Generally, this disclosure provides tools, systems, and methods for reentry access into a lateral wellbore. A tool, utilized in the systems and methods, can include a body with an internal flow passage, an inflatable bladder disposed along an exterior portion of the body, and a flow restrictor that can partially restrict fluid flow through the internal flow passage. The flow restrictor can create a pressure differential across the tool when fluid pressure rises at an inlet of the internal flow passage. The pressure differential can cause inflation of the inflatable bladder and a surface of the inflatable bladder can be extended radially outward from the body in response to the inflation. The extended surface can push the tool away from a wall of a main wellbore toward an opposite wall of the main wellbore and divert the tool into a lateral wellbore.
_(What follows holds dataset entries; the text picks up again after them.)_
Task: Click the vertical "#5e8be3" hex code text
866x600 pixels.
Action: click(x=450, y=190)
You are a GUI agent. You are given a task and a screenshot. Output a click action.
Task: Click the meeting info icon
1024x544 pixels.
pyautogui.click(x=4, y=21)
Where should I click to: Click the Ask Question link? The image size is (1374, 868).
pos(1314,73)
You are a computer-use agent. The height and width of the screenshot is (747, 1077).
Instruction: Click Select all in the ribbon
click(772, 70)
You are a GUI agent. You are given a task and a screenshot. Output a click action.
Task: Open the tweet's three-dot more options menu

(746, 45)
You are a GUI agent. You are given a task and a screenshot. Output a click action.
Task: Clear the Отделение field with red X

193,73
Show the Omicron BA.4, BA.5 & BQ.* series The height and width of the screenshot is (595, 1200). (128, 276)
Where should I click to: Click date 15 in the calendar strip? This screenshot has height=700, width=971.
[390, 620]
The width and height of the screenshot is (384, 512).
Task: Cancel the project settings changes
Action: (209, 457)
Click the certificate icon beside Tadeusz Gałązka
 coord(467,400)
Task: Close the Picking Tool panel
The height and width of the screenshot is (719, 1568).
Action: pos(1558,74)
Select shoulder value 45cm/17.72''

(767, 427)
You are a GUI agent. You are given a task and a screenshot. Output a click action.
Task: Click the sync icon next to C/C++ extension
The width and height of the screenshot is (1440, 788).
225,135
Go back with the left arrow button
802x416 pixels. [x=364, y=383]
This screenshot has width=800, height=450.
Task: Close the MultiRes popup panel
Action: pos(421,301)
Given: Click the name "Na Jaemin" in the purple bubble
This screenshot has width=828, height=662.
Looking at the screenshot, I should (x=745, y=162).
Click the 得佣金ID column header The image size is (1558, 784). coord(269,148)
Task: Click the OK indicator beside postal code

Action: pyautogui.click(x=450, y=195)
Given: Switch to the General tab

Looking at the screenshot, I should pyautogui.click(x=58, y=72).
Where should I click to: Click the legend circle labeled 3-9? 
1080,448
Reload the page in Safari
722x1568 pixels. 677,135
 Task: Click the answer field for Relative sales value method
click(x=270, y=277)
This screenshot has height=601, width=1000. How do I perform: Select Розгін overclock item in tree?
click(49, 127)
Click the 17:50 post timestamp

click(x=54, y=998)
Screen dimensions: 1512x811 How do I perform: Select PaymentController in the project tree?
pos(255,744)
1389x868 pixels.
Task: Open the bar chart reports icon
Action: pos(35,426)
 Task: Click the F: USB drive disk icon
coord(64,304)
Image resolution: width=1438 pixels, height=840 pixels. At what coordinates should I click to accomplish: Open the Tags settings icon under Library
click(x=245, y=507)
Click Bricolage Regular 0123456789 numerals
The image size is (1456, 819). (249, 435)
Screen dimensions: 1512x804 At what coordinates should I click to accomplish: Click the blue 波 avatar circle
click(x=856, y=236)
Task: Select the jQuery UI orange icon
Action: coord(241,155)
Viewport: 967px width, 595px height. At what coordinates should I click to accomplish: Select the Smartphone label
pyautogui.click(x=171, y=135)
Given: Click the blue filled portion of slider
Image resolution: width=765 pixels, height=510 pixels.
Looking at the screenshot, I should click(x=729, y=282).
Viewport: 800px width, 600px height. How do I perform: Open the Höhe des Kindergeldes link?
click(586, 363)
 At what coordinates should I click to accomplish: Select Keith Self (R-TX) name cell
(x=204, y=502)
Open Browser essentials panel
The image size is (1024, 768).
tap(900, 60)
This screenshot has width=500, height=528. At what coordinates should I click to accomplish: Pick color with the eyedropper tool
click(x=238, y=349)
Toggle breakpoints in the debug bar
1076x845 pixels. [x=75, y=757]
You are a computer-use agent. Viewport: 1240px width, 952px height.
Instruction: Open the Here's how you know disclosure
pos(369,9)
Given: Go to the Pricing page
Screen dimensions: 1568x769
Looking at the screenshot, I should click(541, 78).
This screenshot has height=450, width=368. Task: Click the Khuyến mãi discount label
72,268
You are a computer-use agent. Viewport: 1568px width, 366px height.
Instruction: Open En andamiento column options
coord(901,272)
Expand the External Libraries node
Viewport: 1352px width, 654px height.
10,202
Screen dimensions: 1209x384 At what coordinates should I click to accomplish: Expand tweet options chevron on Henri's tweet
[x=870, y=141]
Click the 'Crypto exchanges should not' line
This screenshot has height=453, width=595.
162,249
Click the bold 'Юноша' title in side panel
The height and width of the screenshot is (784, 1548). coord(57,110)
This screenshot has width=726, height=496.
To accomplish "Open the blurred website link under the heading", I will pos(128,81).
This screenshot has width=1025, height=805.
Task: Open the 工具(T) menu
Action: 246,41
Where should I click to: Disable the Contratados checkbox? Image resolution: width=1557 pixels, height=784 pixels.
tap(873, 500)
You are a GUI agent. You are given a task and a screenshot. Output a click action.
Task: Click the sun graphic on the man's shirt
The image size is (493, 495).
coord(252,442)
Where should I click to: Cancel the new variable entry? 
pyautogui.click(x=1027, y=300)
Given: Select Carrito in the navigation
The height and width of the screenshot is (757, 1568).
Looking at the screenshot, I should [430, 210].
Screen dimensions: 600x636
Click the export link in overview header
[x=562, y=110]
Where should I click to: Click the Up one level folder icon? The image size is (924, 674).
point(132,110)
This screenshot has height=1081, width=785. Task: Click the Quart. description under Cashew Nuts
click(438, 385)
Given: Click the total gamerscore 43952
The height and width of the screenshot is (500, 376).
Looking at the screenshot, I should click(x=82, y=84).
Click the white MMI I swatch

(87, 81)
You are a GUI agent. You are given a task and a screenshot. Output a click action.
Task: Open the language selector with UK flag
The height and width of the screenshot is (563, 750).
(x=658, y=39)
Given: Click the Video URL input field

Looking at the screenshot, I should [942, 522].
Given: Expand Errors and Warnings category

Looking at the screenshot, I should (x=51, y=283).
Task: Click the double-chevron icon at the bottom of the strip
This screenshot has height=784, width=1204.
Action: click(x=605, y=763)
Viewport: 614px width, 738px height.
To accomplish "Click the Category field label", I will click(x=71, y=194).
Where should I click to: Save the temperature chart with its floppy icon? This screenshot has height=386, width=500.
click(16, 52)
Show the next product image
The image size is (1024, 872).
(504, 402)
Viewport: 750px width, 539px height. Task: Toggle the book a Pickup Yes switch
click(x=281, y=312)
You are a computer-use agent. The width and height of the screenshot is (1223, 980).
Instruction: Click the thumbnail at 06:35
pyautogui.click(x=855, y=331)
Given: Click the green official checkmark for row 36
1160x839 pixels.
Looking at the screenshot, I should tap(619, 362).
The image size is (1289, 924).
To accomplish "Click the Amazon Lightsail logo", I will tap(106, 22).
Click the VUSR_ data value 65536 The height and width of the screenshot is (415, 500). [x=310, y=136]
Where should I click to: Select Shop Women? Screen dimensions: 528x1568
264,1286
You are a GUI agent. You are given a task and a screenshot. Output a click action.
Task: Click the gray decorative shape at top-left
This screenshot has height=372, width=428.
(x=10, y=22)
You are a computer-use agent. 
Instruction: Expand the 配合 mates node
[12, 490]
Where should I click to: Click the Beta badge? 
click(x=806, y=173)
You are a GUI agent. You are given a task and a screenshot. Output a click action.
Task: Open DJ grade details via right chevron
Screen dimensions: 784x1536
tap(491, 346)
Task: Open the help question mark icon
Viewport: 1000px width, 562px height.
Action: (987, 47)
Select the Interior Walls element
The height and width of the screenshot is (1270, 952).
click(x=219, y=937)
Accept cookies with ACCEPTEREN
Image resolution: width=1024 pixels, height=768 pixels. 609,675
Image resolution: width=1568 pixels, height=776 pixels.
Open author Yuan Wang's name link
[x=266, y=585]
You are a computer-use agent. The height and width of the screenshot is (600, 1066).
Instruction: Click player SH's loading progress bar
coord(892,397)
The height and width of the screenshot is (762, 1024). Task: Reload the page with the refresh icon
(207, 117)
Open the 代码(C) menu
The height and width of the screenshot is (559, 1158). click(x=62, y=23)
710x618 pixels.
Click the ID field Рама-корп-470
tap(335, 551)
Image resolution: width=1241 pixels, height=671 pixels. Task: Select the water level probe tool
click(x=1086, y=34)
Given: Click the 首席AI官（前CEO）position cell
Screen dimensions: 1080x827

Referring to FIG. 1, a partial cross-sectional view of a marine-based well system 8 is shown. This is but one example of a well system 8 that can utilize the principles of the present disclosure. It should be understood that more or fewer components can be used in the well system 8. A semi-submersible platform 36 can be positioned over a submerged earthen formation 14 located below a sea floor 16. A subsea conduit 18 can extend from a deck 20 of the platform 36 to a subsea wellhead 22, including blowout preventers 24. The platform 36 can have a hoisting apparatus 26, a derrick 28, a travel block 30, a hook 32, and a swivel 34 for raising and lowering pipe strings, such as a substantially tubular, axially extending tubing string 60.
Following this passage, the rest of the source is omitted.